Monthly Archives: November 2015

RRG’s Grateful List

This time of year can be challenging for many of us.  If you’ve ever been through a holiday season without someone you love, then you know what I mean.  Thanksgiving falls right in the midst of some of those “anniversaries” that aren’t really the kind that you celebrate.  I have an especially hard time with Thanksgiving because the last one that my dad was alive, I was supposed to be at home in Michigan with my family.  But since they had decided to go to Ypsilanti to have the traditional feast in my brother’s college apartment, I decided not to make the drive back to the mitten.  Instead, we spent the day with some of my then husband’s family in the Chicago suburbs.  At some point during the day, I called my family to say Happy Thanksgiving.  I called my dad’s cell phone, but at we talked, I picked up on the fact that it sounded like they were at home.  Puzzled I asked, “Where are you?”  And my worst fear was realized.  They had in fact changed their plans and cooked up the turkey, along with all the other goodies, right at home in EL.  My dad explained that they didn’t think I planned to come home regardless, but I bawled into the phone that I would have been there if I had known they were HOME.  My dad felt terrible.  I felt terrible.  I spent most of the rest of that day feeling sad.  And that is still my association with Thanksgiving.  A few days later, it became clear that if I had been there, it would have been the last time I saw my dad.  Did I want that as my association with Thanksgiving?  Which is worse?  So, all these years later, and I am finally coming to the realization that I may never reconcile that.  I don’t know what to do with Thanksgiving, in that respect, and it’s possible I never will.

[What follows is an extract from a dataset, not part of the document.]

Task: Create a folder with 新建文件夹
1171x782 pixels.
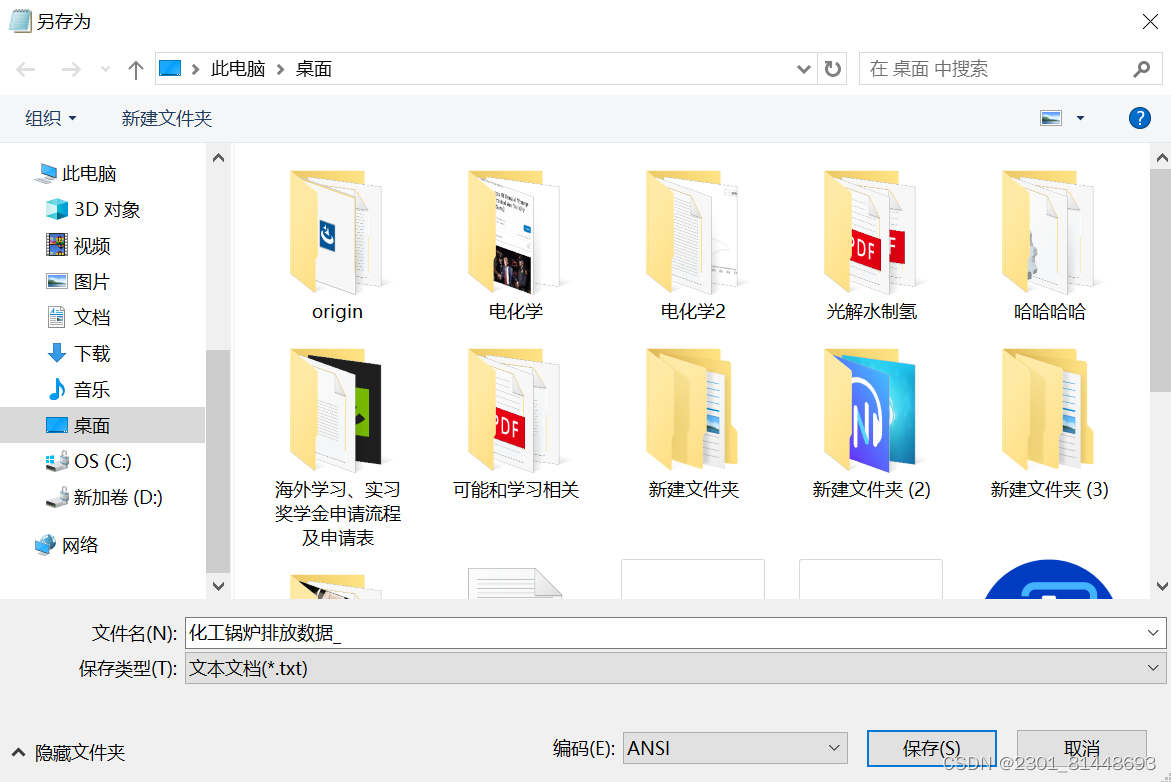Action: click(x=166, y=117)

In large part, for that reason, I have tried to add a lot of “Happy” to this Thanksgiving week by catching up with several of my friends that I have been neglecting in my chaos of the fall.  On Saturday, the beau and I hosted Friendsgiving at my house.  We made a ham and several friends brought a variety of dishes.  We had wine, champagne that Heather brought, and Fireball soaked cherries.  We had more mashed potatoes than we knew what to do with since Vega made the equivalent of a pound per person.  We had a very rich Reese’s Cheesecake that goes a long way.  Steve was convinced he could eat the entire huge first piece I cut.  He made it about half way. It was a valiant effort.

On Monday I had lunch with my friend, Stephanie, who was my very first friend in the 4th grade.  There is a good chance Brian and I will get together with her and a couple of our other classmates back in the ‘Ville later this week.  Stephanie can make me laugh til my stomach hurts and she can remind me that no matter what things will be ok.

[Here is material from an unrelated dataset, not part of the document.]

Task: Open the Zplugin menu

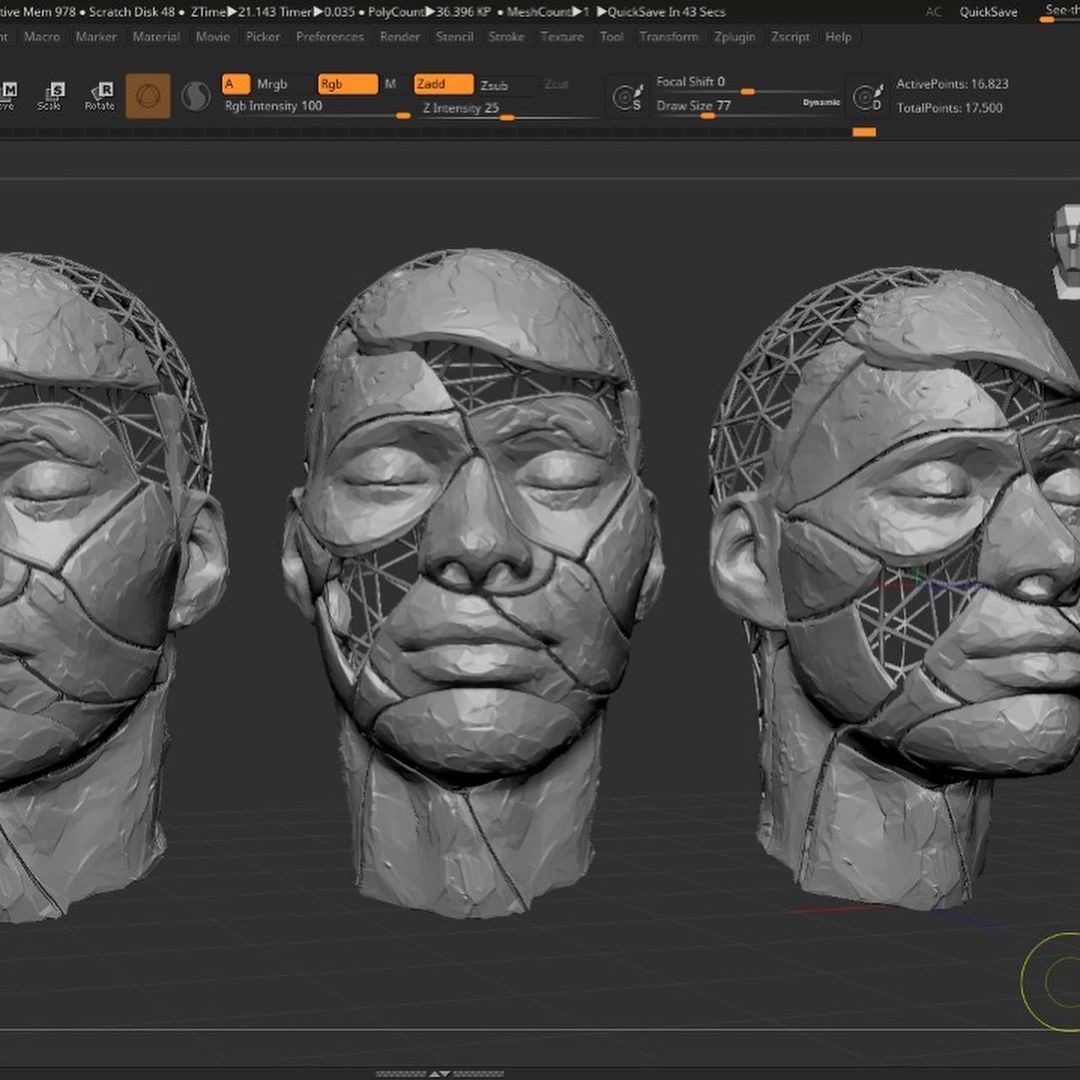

And then today, I had lunch with my sweet friend Jaime.  She is a ray of sunshine in a sometimes dark world, and she always shows up in my life right when I need her.  Today was no exception.  We both have a tough time with the holidays.  She lost her dad a little more than a year ago and her story is absolutely tragic.  But her strength and resolve to overcome the unthinkable, inspires me to keep shining the light.

We caught up on all the happenings in our busy lives, talked about our plans for the holiday and we talked about my impending trip to Nicaragua that is edging ever closer.  I mentioned that there was no coincidence in the timing of this trip.  When I signed up back in the beginning of the year, I still hadn’t even thought about going back to school.  When I started school, it looked like my trip would land right in the middle of my externship.  But due to a transfer of credits and finishing up early, I find myself in between programs with no school, no work, no major commitments.  But in addition to the fact that the logistics of the trip worked out perfectly, I see even more reasons why this is the perfect time to go.

Sometimes its easy to get so focused on the craziness of life that is happening right in front of us in our own tiny little corner of the world, that we forget that there is so much more to the world.  And for that reason, I am thankful that I get to leave my stress, and struggles, and blahs of what is happening in St. Louis, behind for a week to reprioritize and focus on someone else.

Something else Jaime and I talked about was an article she read lately called Grieving and Grateful.  Even if our grief, that will never completely go away, it is still absolutely possible to find joy and be grateful.  Sometimes it comes easy and sometimes you have to search for it.  But without further ado, and in no particular order, I give you…

RRG’s Grateful List

  • My children, even when they are driving me bananas, they are truly the light of my life.
  • My health, even during this season of sore throats and sniffles.
  • Running, even when I hate it.
  • Ice cream. Cereal. Pizza. Chips and Salsa. Pancakes. You get the idea.
  • My family. All of them, near and far, the ones I talk to daily and the ones I don’t.
  • My education, my brain that is smarter than I give it credit for sometimes.
  • My awesome friends, who make me laugh or listen to me or pick up my kids or run with me or give me hugs do whatever it is I need done at any given moment.
  • Movies. Books. Music.
  • The opportunity to travel, to experience new cultures, make new friends and see where my path leads.
  • Boots and sweaters.
  • 40 years of amazing memories.
  • 40 years of success and failure. I know that I am right where I am supposed to be and my struggles have made me into exactly who I am.
  • Coffee.
  • My beau, who takes care of me when I’m sick, pays attention to the things I say, cleans my gutters, and accepts me just as I am.
  • My house, and everything in it. But mostly the safety it provides and the love that fills it.
  • Mountains and oceans and woods and everything about the incredible world we live in.
  • March Madness. My Spartans.
  • My heart that feels joy and pain, and that loves fully.
  • My God, who loves me enough that he doesn’t allow me to grieve without hope.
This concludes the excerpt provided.